[TRY IT]: Locate the line that contains "داروها (517, 40)" in the data that follows. Copy it and every subsequent line to the end, exactly, excluding pictures.

Records excerpted from a collection

((

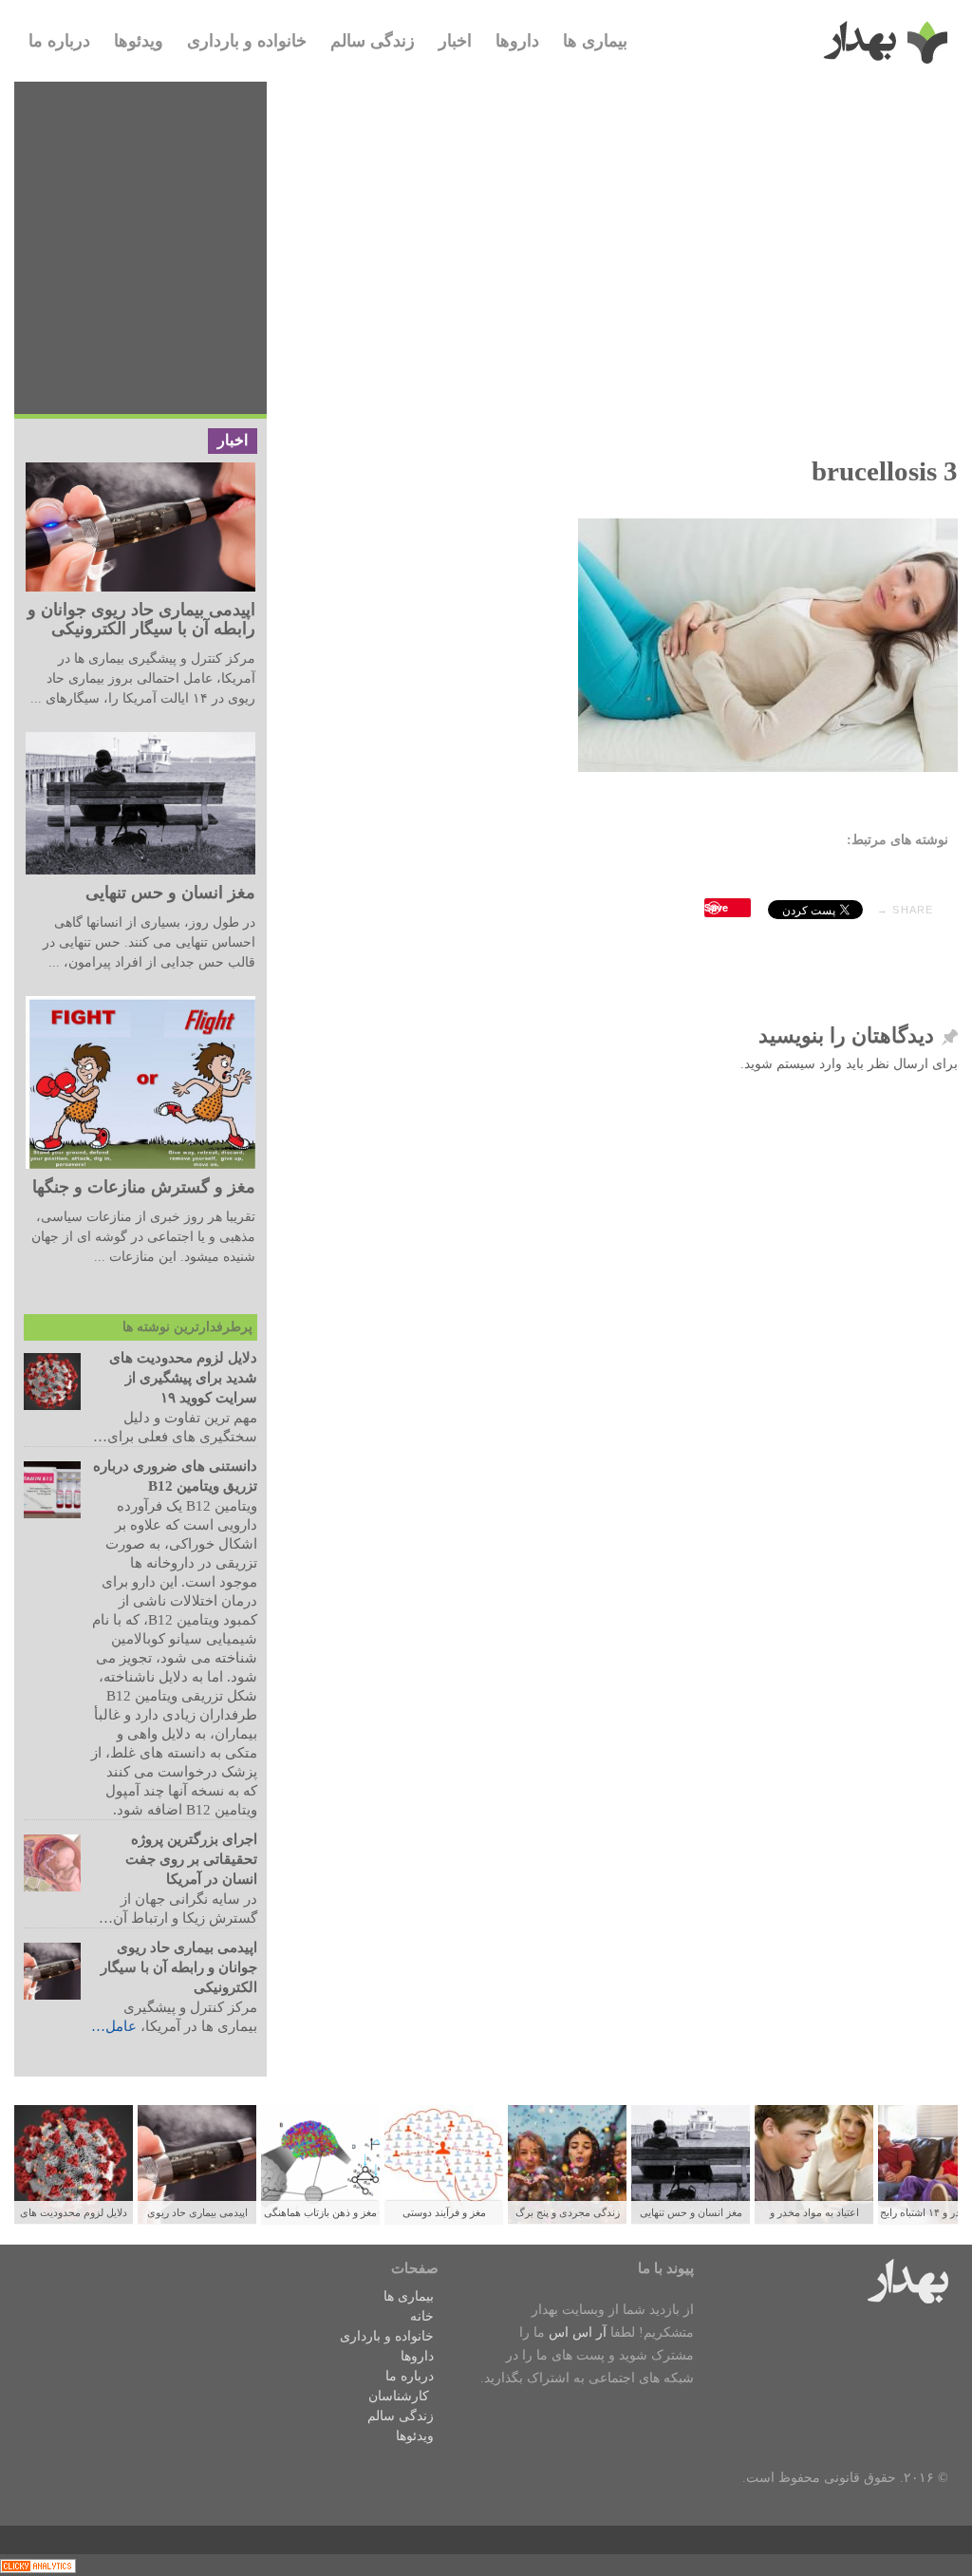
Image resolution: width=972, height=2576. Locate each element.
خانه (422, 2316)
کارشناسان (398, 2396)
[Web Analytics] (38, 2565)
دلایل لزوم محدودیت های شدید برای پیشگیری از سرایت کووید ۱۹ (183, 1377)
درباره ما (59, 40)
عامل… (114, 2026)
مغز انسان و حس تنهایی (170, 892)
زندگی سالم (372, 40)
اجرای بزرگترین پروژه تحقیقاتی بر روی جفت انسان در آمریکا (191, 1859)
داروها (517, 40)
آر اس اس (578, 2332)
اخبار (455, 40)
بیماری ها (595, 40)
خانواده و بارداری (247, 40)
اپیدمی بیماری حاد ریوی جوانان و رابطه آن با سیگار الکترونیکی (141, 619)
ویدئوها (138, 40)
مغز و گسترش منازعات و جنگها (143, 1186)
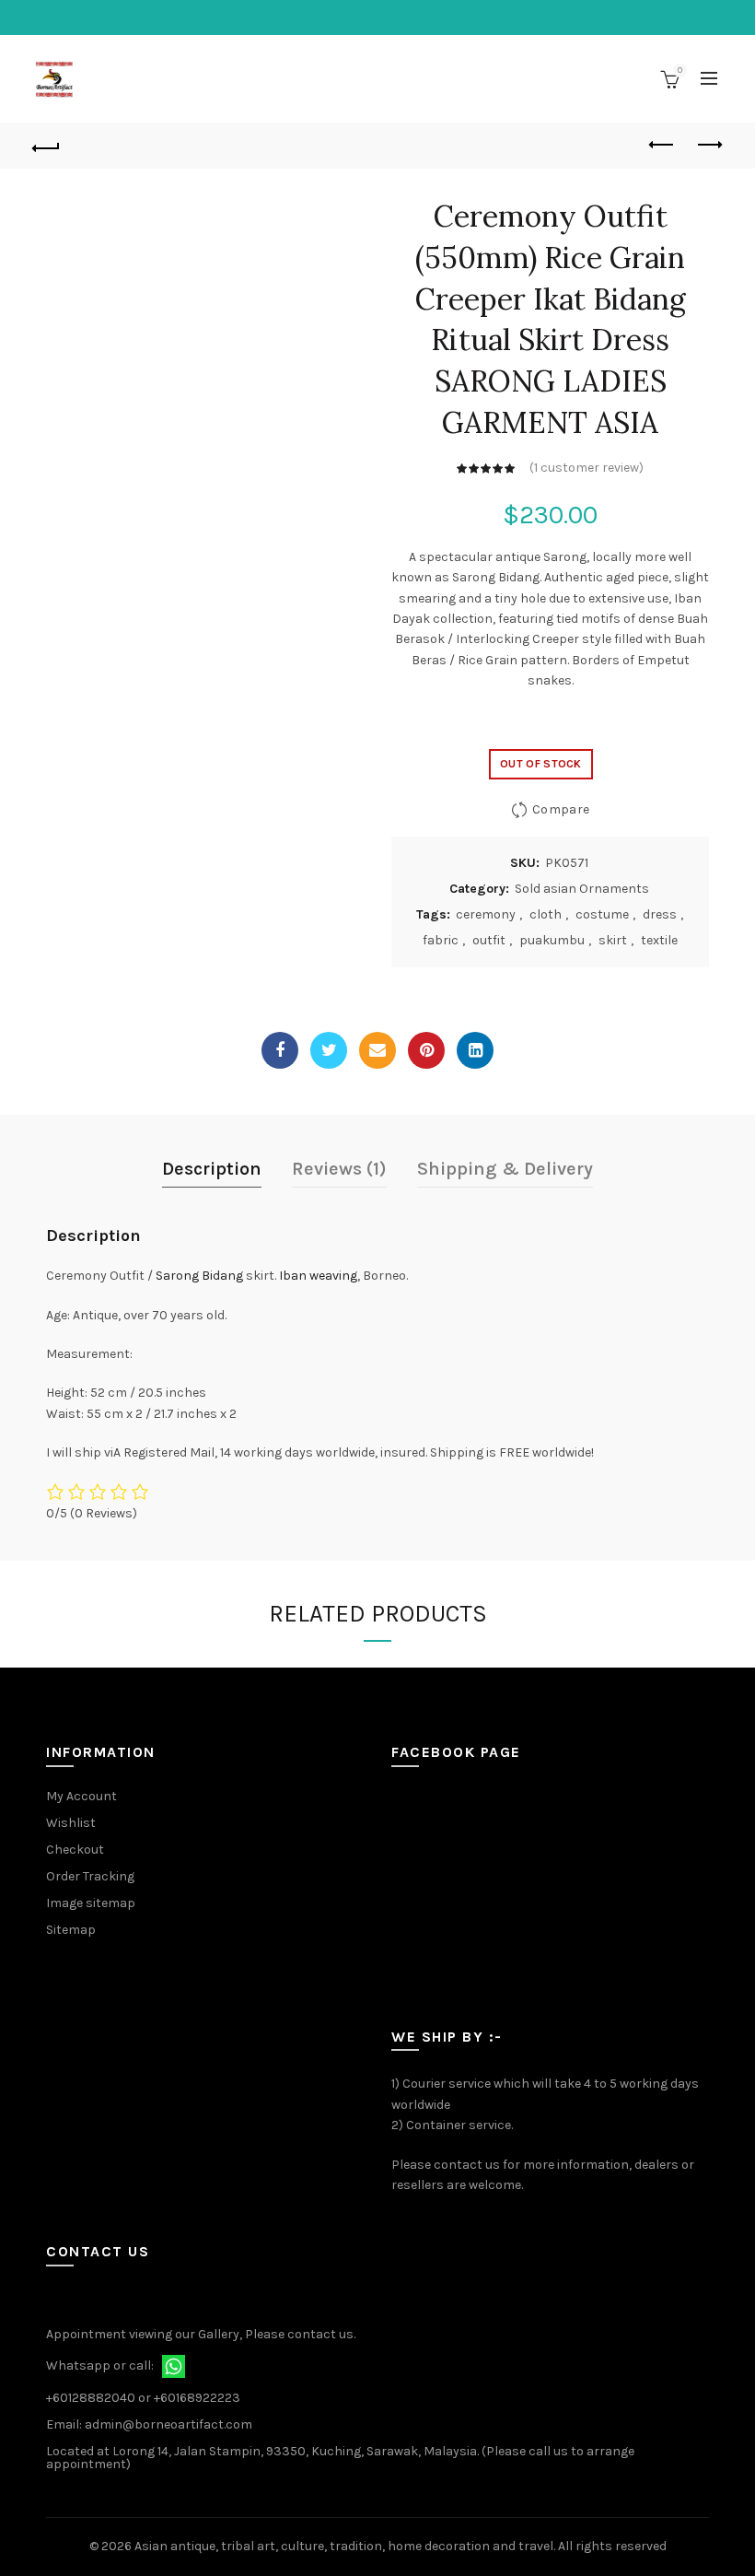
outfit (488, 940)
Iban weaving (318, 1275)
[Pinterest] (426, 1050)
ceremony (486, 914)
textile (659, 940)
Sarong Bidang (199, 1275)
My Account (81, 1796)
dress (660, 914)
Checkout (75, 1849)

))

[RESULT BELOW]:
داروها (517, 40)
آر اس اس (578, 2332)
اخبار (455, 40)
بیماری ها (595, 40)
خانواده و بارداری (247, 40)
اپیدمی بیماری حاد ریوی جوانان و رابطه آن با سیگار الکترونیکی (141, 619)
ویدئوها (138, 40)
مغز و گسترش منازعات و جنگها (143, 1186)
outfit (488, 940)
Iban weaving (318, 1275)
[Pinterest] (426, 1050)
ceremony (486, 914)
textile (659, 940)
Sarong Bidang (199, 1275)
My Account (81, 1796)
dress (660, 914)
Checkout (75, 1849)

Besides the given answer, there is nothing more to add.